Investimento no ensino a partir da infraestrutura Ronaldo Ferreira

Antes de partir para o campo, foi instalada em Santarém, na sede, a Escola de Tempo Integral Frei Fabiano Mers, que alia o aprendizado em sala de aula a atividades extracurriculares como reforço escolar, xadrez, teatro, dança, música, educação física e inglês. O resultado disso? No segundo ano de funcionamento, os alunos tiveram nada menos que 100% de aproveitamento, ou seja, zero de evasão. “A gente gasta muita gasolina, mas, se o aluno falta, vamos à casa dele”, diz a diretora Maria Estela Silva e Silva, uma entusiasta da educação em tempo integral.

Vanusa Oliveira de Lima, mãe de oito filhos que tem uma de suas crianças na escola em tempo integral a considera um grande acerto: “Quero ver se arranjo vaga para mais dois filhos, porque os professores tratam bem meu filho, que está aprendendo bem. Vai de manhã e só volta de tarde, já banhado, almoçado, lá tem merenda, farda e ele já sabe até inglês. É uma bênção essa escola”.

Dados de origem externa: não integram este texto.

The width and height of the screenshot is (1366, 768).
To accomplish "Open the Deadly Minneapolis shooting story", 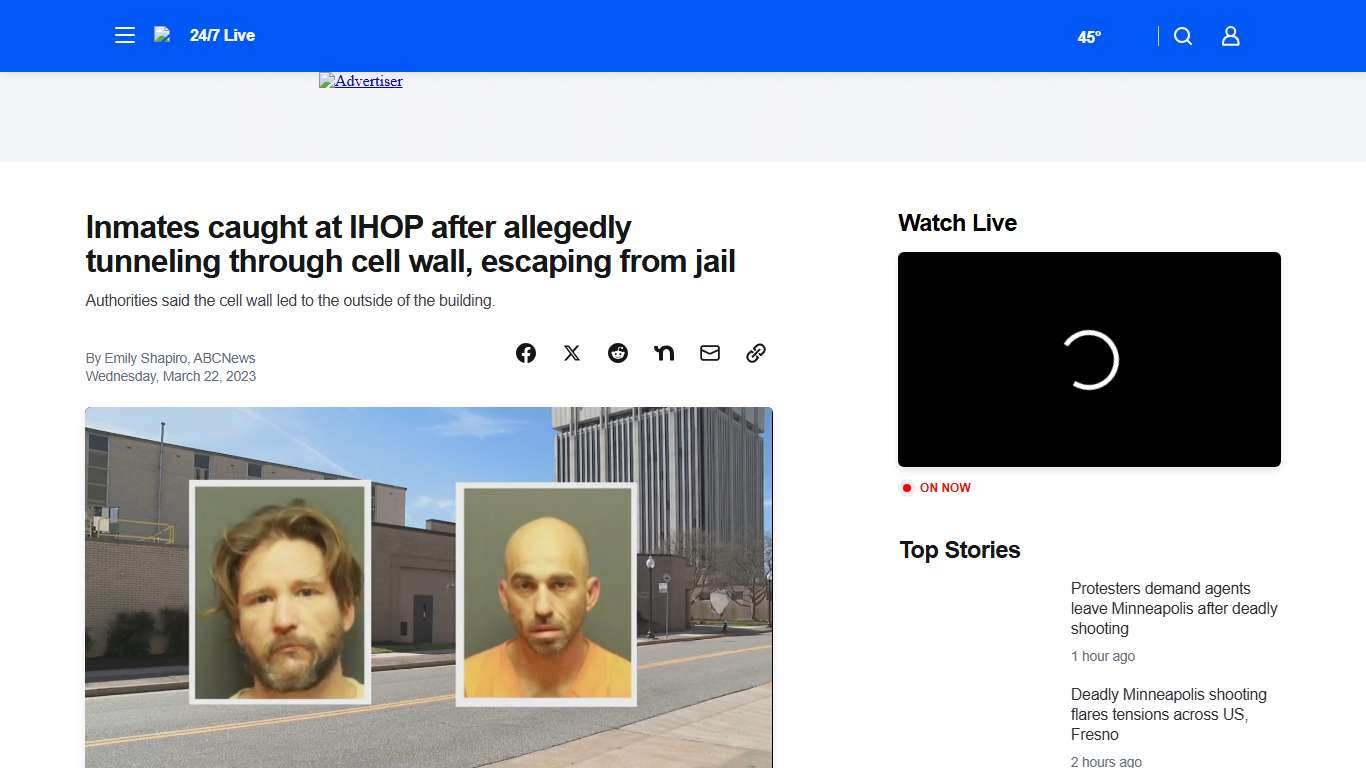I will coord(1168,714).
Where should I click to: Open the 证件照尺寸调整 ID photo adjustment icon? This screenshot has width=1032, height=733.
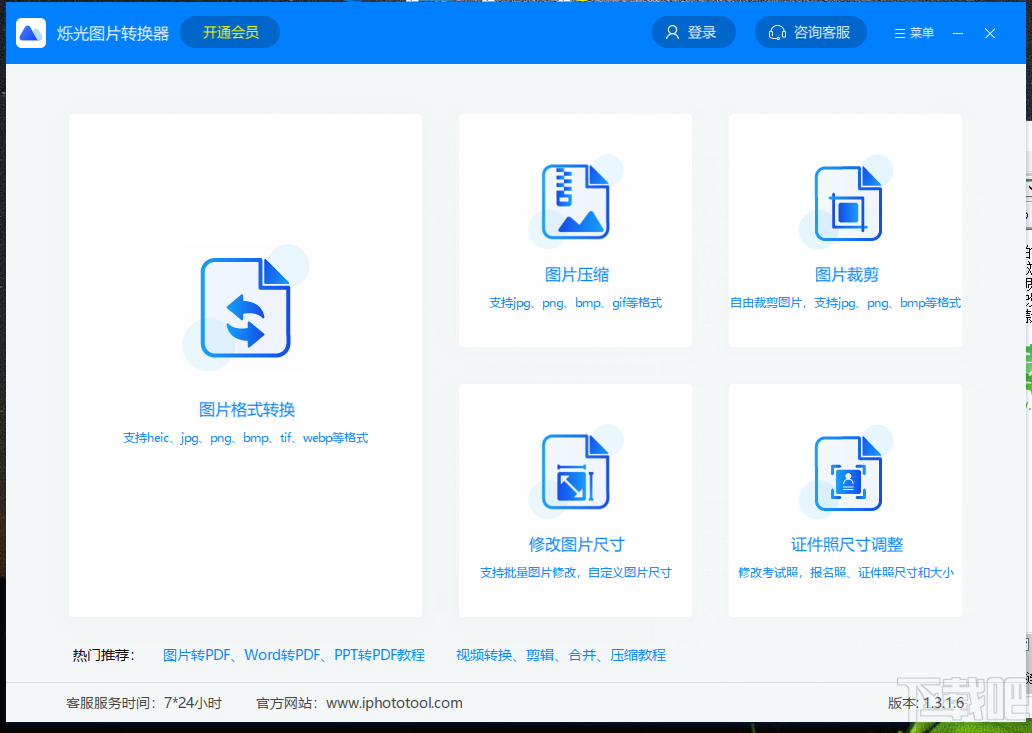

"Na cidade há mais seis unidades de ensino em construção e, dessas, há grande chance de termos mais duas em tempo integral”, informa o assessor especial Rivelino Lacerda Cardoso.

O rio é quem manda

A maioria dos quase 63 mil alunos da rede municipal hoje estuda nas áreas de rios, várzea e planalto, exigindo da gestão esforços redobrados para dar ensino de qualidade dentro da diversidade social e geográfica: quilombolas, indígenas, educação especial e, em determinadas épocas do ano, o município ter os rios como ruas.

É essa realidade dos rios, que enchem e vazam periodicamente, que leva Santarém a ter dois calendários letivos: o geral, que segue a regra de todo o Brasil, de fevereiro a dezembro, e o ditado pela realidade amazônica da cheia dos rios, que abrange as áreas de várzea e vai de agosto a abril, chegando inclusive a antecipá-lo para março.

Quando isso ocorre, os alunos passam a ter aulas de manhã e de tarde para cumprir o ano letivo. “Quem manda é o rio, e sabemos conviver com essa nossa realidade: mesmo que as águas levem a escola, como já aconteceu algumas vezes em que a terra desbarrancou, o ensino, a educação e a merenda precisam chegar a cada comunidade, a cada aluno”, diz a educadora Núbia Malcher. E complementa: “Nessas localidades, um grande desafio é formar professor na comunidade e ampliar o transporte escolar, pois há um período em que o aluno viaja nas bajaras, nos barcos e um tempo de carro, de bicicleta ou mesmo a pé. É preciso estar atento e ter políticas públicas também para esse tempo”.